> **Request 1**:
Translate this sentence from the Radio-Craft page into Spanish: "Hills and valleys in the base represented voltage potentials that influenced the trajectory of the balls."

> **Given passage**:
══════════

December 1947 Radio-Craft
Wax nostalgic about and learn from the history of early electronics.
See articles from Radio-Craft,
published 1929 - 1953. All copyrights are hereby acknowledged.
Imagine if engineers used physical
mock-ups of semiconductor substrates with BB-sized metal balls representing electrons
and holes to design the next whiz-bang transistor. You'd think they were insane.
Seventy-three years ago, before powerful computers and software were available to
simulate the physics, engineers were doing just that sort of thing to figure out
how to design vacuum tubes. This "Monthly Review" feature in the December 1947 issue
of Radio Craft magazine has a photo of one of the models. Hills and valleys in the
base represented voltage potentials that influenced the trajectory of the balls.
Pretty clever, really. Also reported was the death of world-famous physicist and
originator of the quantum theory, Mr. Max Planck. He was 89 years old - not bad
for the era. A 1 MW transmitter - the most powerful in the world, was soon
to built by the U.S. in Switzerland. See the page capture for all the news.

══════════

> **The records**:
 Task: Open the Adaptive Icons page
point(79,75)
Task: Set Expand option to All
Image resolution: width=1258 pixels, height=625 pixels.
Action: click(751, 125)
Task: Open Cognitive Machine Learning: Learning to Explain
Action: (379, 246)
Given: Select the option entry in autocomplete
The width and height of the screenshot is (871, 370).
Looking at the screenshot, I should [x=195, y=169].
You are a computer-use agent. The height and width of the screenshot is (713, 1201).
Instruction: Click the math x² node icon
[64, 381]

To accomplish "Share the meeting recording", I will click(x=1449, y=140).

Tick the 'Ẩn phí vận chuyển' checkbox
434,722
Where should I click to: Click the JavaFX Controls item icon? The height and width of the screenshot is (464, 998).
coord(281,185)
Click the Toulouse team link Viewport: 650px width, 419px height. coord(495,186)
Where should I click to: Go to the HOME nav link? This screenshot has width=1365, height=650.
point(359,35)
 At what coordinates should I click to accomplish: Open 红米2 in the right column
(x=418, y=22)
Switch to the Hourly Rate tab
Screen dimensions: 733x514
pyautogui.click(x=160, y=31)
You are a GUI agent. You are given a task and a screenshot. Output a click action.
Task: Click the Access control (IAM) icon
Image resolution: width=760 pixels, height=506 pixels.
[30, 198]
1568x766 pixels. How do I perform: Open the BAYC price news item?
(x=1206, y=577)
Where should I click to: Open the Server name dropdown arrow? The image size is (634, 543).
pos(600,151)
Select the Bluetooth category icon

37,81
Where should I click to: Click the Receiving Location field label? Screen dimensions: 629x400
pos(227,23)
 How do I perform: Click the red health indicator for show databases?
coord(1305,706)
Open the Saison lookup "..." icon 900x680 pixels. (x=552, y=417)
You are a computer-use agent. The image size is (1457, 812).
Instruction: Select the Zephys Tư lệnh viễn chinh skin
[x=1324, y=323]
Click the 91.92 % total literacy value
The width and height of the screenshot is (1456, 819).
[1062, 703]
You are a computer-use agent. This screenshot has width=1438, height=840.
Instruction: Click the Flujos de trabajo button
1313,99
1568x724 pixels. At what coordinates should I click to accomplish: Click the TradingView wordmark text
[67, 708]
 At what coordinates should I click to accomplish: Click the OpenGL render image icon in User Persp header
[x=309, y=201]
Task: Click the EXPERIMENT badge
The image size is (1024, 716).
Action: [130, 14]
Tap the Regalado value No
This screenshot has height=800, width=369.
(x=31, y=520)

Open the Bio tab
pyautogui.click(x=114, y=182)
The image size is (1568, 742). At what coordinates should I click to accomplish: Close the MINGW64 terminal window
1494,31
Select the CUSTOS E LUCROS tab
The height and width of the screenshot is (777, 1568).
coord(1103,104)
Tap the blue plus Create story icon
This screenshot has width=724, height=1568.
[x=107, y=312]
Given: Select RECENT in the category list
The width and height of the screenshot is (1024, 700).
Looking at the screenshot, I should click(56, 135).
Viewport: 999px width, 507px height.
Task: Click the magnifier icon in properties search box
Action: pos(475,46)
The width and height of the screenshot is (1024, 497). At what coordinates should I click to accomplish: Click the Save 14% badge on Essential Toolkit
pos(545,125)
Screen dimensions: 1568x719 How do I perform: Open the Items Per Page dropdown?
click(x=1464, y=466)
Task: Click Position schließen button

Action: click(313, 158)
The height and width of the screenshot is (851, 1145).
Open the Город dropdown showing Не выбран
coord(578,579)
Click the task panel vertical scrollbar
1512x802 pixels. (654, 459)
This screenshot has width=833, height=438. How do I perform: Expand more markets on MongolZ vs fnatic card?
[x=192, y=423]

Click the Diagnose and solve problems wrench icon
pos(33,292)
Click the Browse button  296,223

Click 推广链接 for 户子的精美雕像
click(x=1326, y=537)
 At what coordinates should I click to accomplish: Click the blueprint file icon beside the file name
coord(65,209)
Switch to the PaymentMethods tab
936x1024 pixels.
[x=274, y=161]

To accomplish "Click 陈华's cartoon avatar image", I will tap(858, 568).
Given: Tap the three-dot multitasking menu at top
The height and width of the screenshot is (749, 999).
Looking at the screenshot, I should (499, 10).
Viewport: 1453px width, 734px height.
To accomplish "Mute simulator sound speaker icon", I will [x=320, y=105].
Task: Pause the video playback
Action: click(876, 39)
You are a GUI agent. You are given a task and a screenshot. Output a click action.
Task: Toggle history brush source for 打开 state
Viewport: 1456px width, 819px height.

══════════

> **Request 2**:
Rescale the rows between the line holding "Where should I click to: Click the Receiving" and the line holding "[x=1324, y=323]", inclusive. Rewrite those lines with their requests, multiplying every click coordinate in the answers by 0.95 and rounding to whole numbers, halves up.

> **Correct response 1**:
Las colinas y los valles de la base representaban potenciales de voltaje que influían en la trayectoria de las bolas.

> **Correct response 2**:
Where should I click to: Click the Receiving Location field label? Screen dimensions: 629x400
pos(216,22)
 How do I perform: Click the red health indicator for show databases?
coord(1240,671)
Open the Saison lookup "..." icon 900x680 pixels. (x=524, y=396)
You are a computer-use agent. The image size is (1457, 812).
Instruction: Select the Zephys Tư lệnh viễn chinh skin
[x=1258, y=307]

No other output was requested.